The Vice-Principal, Fr Damian Feeney, gave this homily at the Solemn Mass for Saint Patrick, when we welcomed future incumbents for those leaving the House this year.
‘Not I, but Christ in me’ (Galatians 2.20)
To Patrick, Christ was everything. In the life of the Church, it is Christ who acts, Christ who teaches. If the fabulous hymn ascribed to him is not actually by him, it would have been well known to him – and this, alongside the Confession and the Letter to the soldiers of Coroticus, bear out just such an emphasis. The hymn
Audita omnes, attributed to
S. Secundinus, expresses this well:
Christ’s holy precepts he keeps in all things,
His works shine bright among men,
And they follow his holy and wondrous example,
And thus praise God the Father in heaven.
Famously, the business of separating fact and legend where saints (and especially Celtic ones) are concerned is a bit of a conundrum – but in the case of Patrick, all we really need is that emphasis on Christ. How appropriate it is, therefore, to be considering today how the call to be
alter Christus through priestly ordination manifests itself in us. ‘Not I’, said
St. Paul to the Galatians, ‘but Christ in me.’ That is part of what the Holy Spirit confers – that sense of the indwelling Christ. And yet without our desire to create within ourselves a place where Christ may dwell, such a gift might never be unwrapped. And the truth is that, whilst in this place we speak of the formation which is part of God’s gift to those who truly seek him, we nevertheless need to realize that this formation is only begun here, continuing through ordination, through our title parishes, through our ministry, through the whole of our lives, shaped again and again by the sublime and saving redemptive mysteries of the life, death and resurrection of Christ, available in this Mass and through the ministries which we are called to share.

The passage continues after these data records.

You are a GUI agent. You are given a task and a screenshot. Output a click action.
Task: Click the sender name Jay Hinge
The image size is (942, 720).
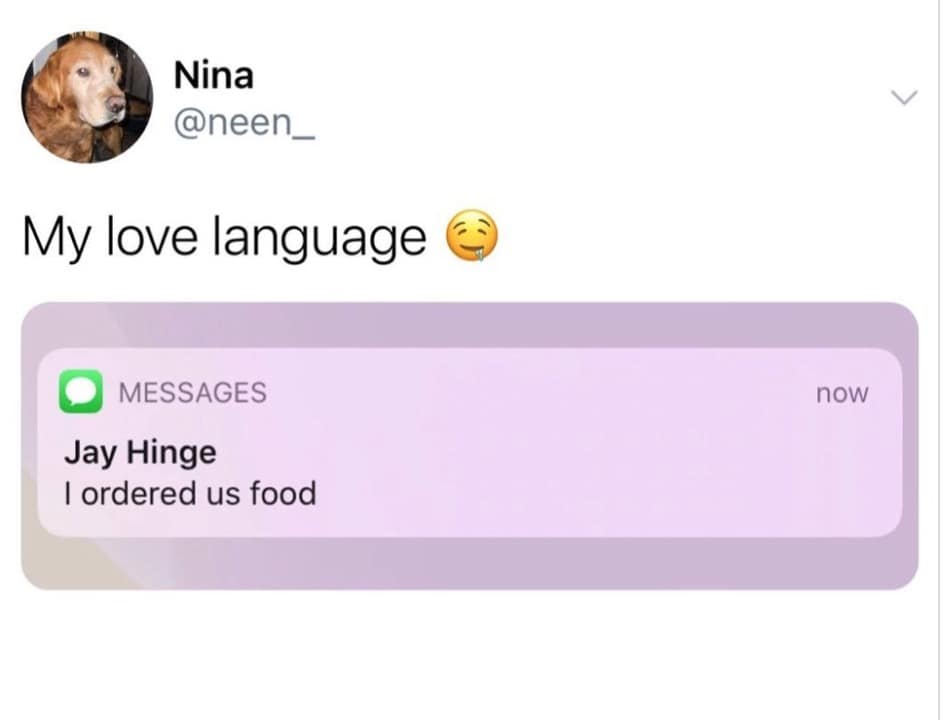[141, 453]
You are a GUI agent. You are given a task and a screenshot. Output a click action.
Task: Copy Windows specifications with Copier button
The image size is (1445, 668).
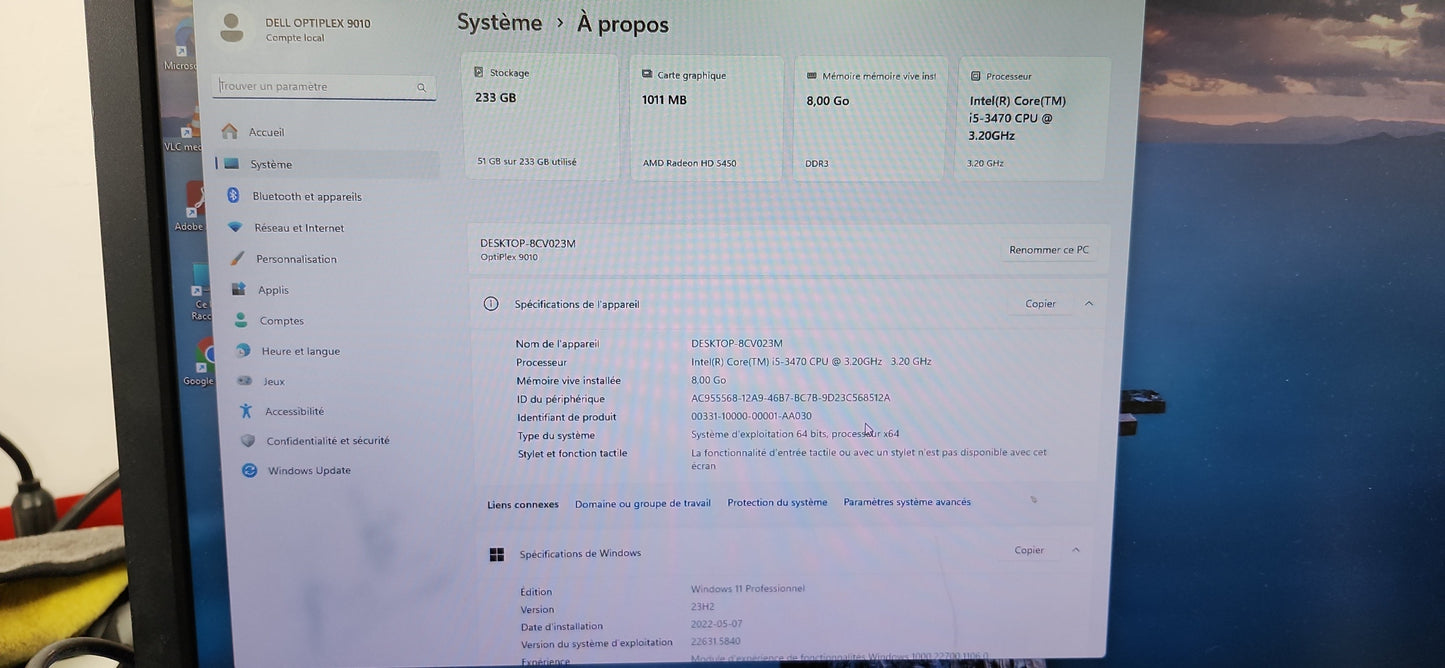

Today we are able to express both continuity and change – the continuity of that formation in Christ; but also the change, as the response of those to be ordained is taken outside the seminary, (where, true to its name, the seeds have been sown) to begin a yet more public life in the service of Christ and his church, where experience is further enriched by the key relationship between incumbent and curate, as well as through the many relationships formed within the parish. But, as Patrick knew well, the key relationship is that which we have with Christ, a relationship to be daily enriched and renewed through Word, Sacrament and through the holy people who here constitute his body. So, today we will talk of many things, ranging from the spiritual, to the practical – but let Christ be the purpose of our conversations, and the point of all our striving.